Speaking
Transmitting ideas or information
This skill is about how learners transmit information and ideas – whether to peers, educators, or others.
Initially, learners communicate clearly with individuals they know, in small groups, and then with new people while organising points to be understood.
Next, learners communicate effectively by thinking about what their audience already know, choosing appropriate language, tone, expression and gesture, and bringing in facts appropriately.
Then, learners become more adaptable communicators by bringing in visual aids, managing sensitive topics, and being engaging and adaptive.
Finally, learners can negotiate effectively, maintain communication in difficult situations, present complex ideas and share a vision.

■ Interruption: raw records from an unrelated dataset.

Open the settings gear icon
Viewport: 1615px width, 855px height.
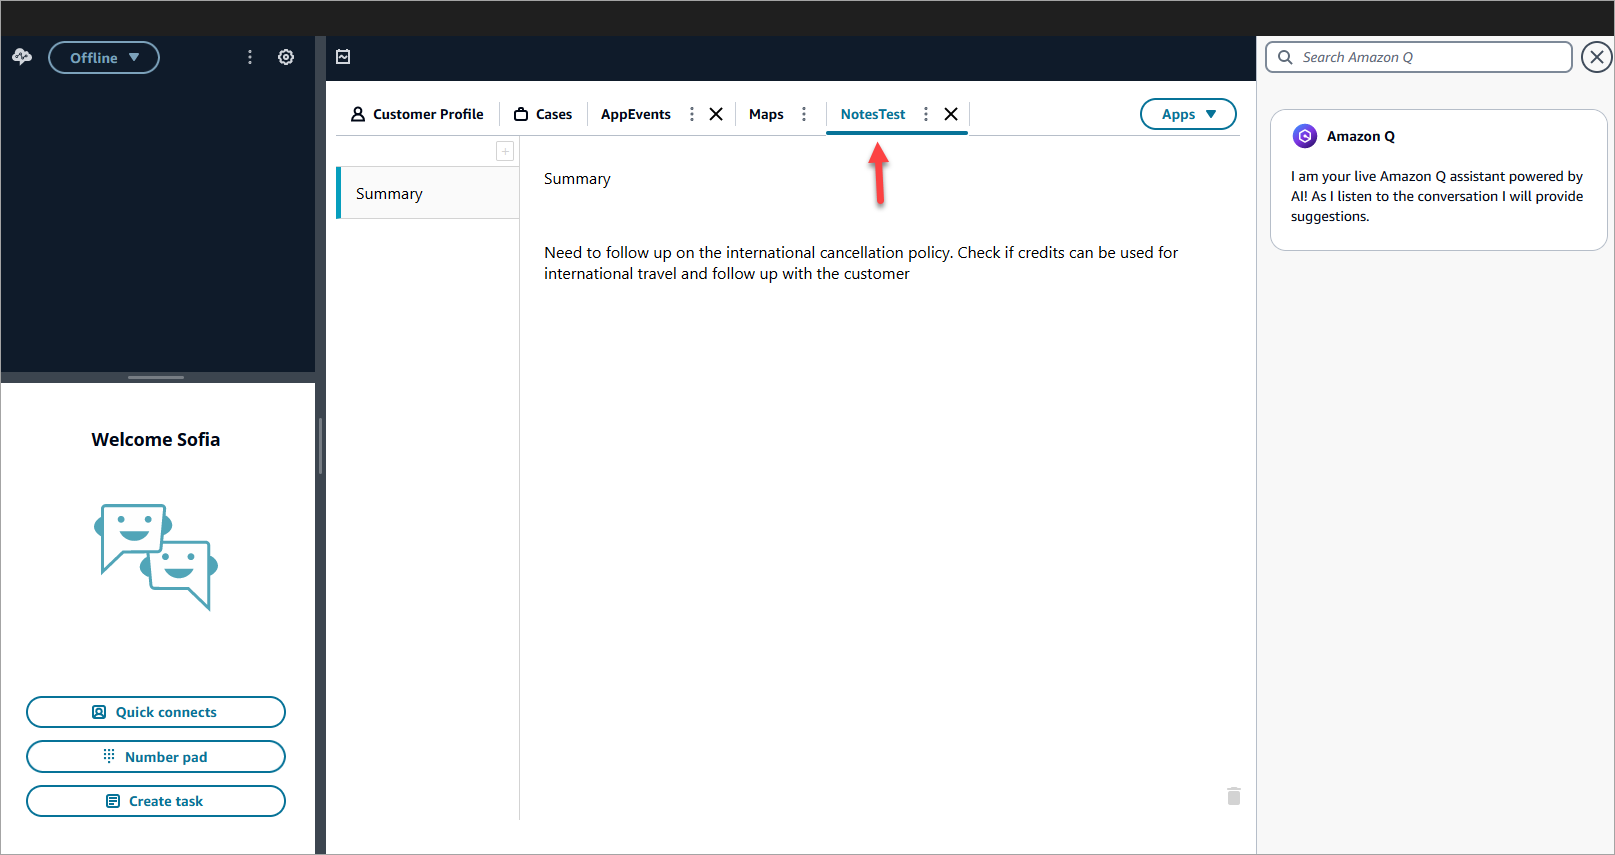tap(286, 57)
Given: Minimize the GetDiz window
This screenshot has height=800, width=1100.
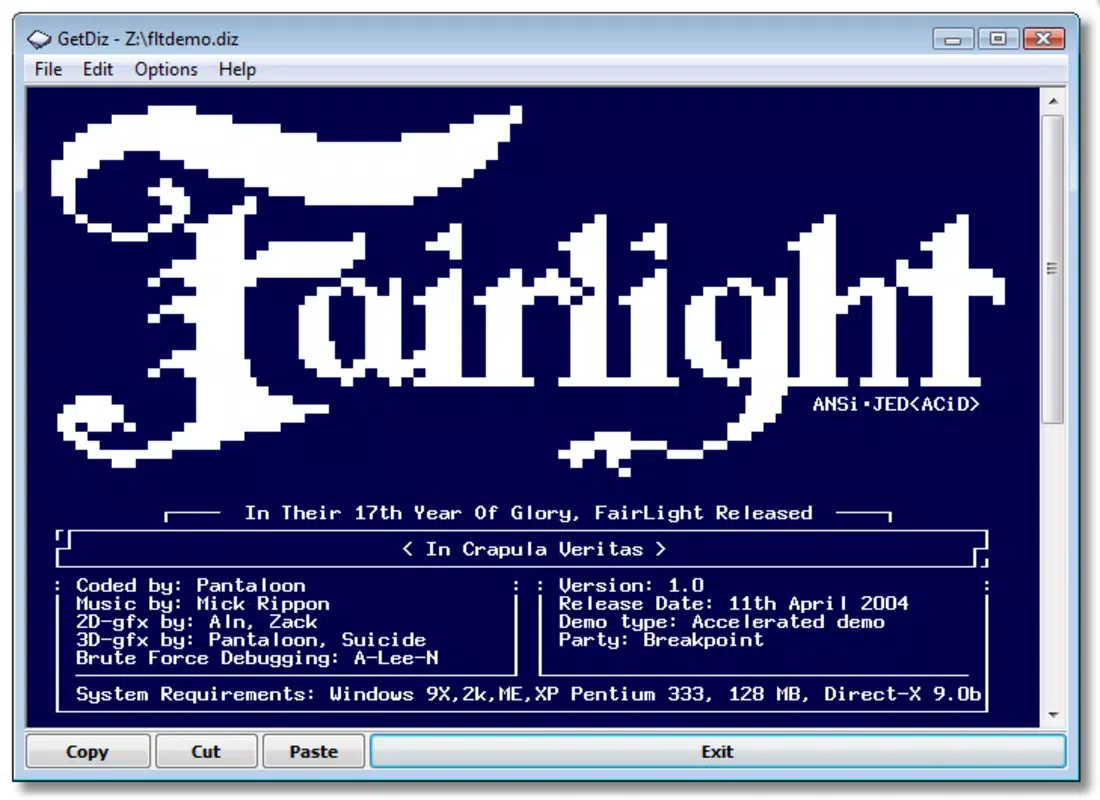Looking at the screenshot, I should pyautogui.click(x=953, y=39).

Building the skill of Speaking
For younger children:
- Use cars, animals or trains and do toy sound play. Brum bum! Moo! Choo Choo!

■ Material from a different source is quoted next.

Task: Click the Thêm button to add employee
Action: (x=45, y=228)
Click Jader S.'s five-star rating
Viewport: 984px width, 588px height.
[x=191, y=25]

- Sing action songs such as Wind the Bobbin up, If You’re Happy and You Know it.
- Blowing activities e.g. bubbles, feathers, cotton balls, party blowers etc
- Choice making by pointing.
- Intensive Interaction sessions - copy the child’s sounds, movements or facial expressions. Pause and wait. Respond as if it’s a conversation.
For older children:
- Create a pretend shop (bakery, toy shop, Tesco-style supermarket).
- Story dice challenge. Roll dice (or use random objects). Each number/object represents: a character, a setting, a problem, a helper, a twist and the ending. Children must tell a story including all elements.
- Explain what your favourite day of the week is and why it’s your favourite
- Describe and Draw – Someone describes something and someone else draws it
- Children imagine they are the Prime Minister of the UK and say 3 things that they would change and why people should vote for them.